He nodded. “I understand.” While Dan, like me, does not support the practice of whaling, he is less squeamish and sits in the “I'll try anything once” camp.

He also does not share my long romance with whales and dolphins, which started in my teens. In high school, my peers hung posters of Van Halen and David Bowie on their bedroom walls. On weekends they went to parties, drank beer, and smoked pot. I pinned posters of Jacques Cousteau and “Marine Mammals of the World” to my walls. I stayed home and listened to John Denver's “Calypso,” read marine mammal field guides, and wrote letters about the misunderstood beauty and intelligence of cetaceans to the Cousteau Society's lead dolphin biologist, who occasionally sent sympathetic answers.

This inclination stemmed from my first wild whale sighting, the summer I was fifteen, in Washington State's Hood Canal. I was sitting on a rock outcropping a few feet above the water's surface, staring into the clear depths. A giant gray body, followed by equally enormous tail flukes, slid by a few feet below me. I was so stunned I lost my balance and nearly toppled into the water. “Really Big Fish,” flashed through my mind. The creature continued another fifty feet, blew a spume of white spray, then dove.

Its mottled flukes stretched out of the water and flipped down as if to wave goodbye. “Whale,” my brain finally managed.

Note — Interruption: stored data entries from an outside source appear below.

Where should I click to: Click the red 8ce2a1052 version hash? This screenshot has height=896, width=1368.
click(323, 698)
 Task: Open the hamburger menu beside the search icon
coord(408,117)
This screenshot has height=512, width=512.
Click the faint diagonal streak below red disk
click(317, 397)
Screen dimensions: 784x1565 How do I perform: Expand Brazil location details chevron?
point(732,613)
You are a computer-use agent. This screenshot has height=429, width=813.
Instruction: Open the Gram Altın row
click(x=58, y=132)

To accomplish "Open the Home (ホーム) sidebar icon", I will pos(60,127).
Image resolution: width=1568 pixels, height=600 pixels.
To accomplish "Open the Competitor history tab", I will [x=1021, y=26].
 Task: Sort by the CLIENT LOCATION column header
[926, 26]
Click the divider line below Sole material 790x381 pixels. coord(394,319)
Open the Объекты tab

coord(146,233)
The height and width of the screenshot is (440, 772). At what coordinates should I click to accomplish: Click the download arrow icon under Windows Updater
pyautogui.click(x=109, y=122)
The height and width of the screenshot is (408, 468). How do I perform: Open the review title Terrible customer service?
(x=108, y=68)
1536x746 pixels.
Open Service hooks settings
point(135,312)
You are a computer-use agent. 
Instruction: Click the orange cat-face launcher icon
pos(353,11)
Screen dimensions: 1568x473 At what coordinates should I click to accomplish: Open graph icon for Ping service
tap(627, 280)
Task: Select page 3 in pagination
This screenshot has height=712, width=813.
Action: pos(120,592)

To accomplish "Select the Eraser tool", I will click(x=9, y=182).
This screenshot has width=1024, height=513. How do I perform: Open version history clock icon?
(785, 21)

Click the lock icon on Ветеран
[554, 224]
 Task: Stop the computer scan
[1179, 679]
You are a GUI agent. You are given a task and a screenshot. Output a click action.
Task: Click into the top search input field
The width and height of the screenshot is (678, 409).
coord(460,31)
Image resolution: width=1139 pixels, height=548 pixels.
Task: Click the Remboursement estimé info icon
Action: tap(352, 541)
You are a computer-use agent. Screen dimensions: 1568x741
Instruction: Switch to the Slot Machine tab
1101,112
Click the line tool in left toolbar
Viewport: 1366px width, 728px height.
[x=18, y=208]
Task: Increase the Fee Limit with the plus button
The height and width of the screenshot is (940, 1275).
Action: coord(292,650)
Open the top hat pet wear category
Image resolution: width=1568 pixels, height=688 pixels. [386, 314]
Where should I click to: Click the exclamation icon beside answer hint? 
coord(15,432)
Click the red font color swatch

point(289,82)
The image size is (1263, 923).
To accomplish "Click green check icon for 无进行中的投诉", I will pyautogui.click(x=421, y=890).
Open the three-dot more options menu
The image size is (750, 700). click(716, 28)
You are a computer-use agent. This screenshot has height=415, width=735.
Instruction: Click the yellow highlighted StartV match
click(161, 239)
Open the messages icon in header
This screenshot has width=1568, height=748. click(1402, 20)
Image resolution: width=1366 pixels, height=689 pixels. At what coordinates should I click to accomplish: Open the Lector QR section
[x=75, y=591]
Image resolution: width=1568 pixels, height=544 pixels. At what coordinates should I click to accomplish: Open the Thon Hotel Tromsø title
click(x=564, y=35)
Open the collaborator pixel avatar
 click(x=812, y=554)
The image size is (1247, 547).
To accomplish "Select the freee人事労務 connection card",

It was, I later learned, a California gray whale. There was something different about being in its presence than I'd experienced around other wild animals. Its sentient awareness made my arms and legs tingle as it passed. My heart beat maniacally. My throat and chest ached when the animal sounded, heading off into deep waters where I could not follow.

Afterwards, I read all I could about whales – their biology, methods of communication, and highly developed social relationships. I joined Greenpeace and wanted to become a whale researcher. In the end, I didn't pursue marine biology, but I did become an environmental educator, sharing my wonder for the natural world with others.

I was shocked to learn, after arriving in Norway, that this progressive country still practices commercial whaling. The industry, while not a large economic force, is a centuries-old tradition among northern Norwegians, currently confined to a handful of small, family-run operations. They hunt the non-endangered minke whale using an explosive grenade harpoon, which they claim to be the most “humane” method currently available. Anti-whaling groups, however, do not regard this method as humane, because it's impossible to guarantee an instantaneous kill. Heated controversy over this practice rages outside of Norway, but Northern Norwegians defend their actions as an important cultural practice. They believe they are sustainably harvesting an available natural resource. They disdain their opponents as overly sentimental city folk who attribute human characteristics, such as high intelligence and emotions, to wild animals.

A week after I read the Lonely Planet Guide passage, Dan and I joined a seabird safari off the Arctic island of Vaeroy. We cruised through glassy waters, yellowed from the evening sun, in a small speedboat. We spotted sea eagles coasting over cliffs, islets full of cormorants, screaming colonies of kittiwakes nesting in cave wall crevices, rafts of floating razor bills, and the highlight: hundreds of Atlantic puffins – parrot-like birds with orange beaks, orange feet, and stubby black wings. They floated in groups, flew in swarms, dove for herring, and stood sentry-like beside their burrowed nests on hummocky hillsides.

It was a perfect excursion. The only thing that could've made it even better would be to see a whale. So as our craft turned towards town, I closed my eyes and tuned in. I said a silent prayer of thanks to the land, sea, and bird spirits of this place, then asked whatever whales may be present in the area to please grace us with an appearance. This practice of politely calling natural beings has worked for me in the past – most notably in the Peruvian Amazon where Dan and I saw two young jaguars, a rare occurrence, after we'd already seen capybaras (100-pound guinea pigs), a dozen giant otters, and an anteater-like tapir. Our guide at the time was amazed. In the case of whale-whispering, however, my method failed – or so I thought.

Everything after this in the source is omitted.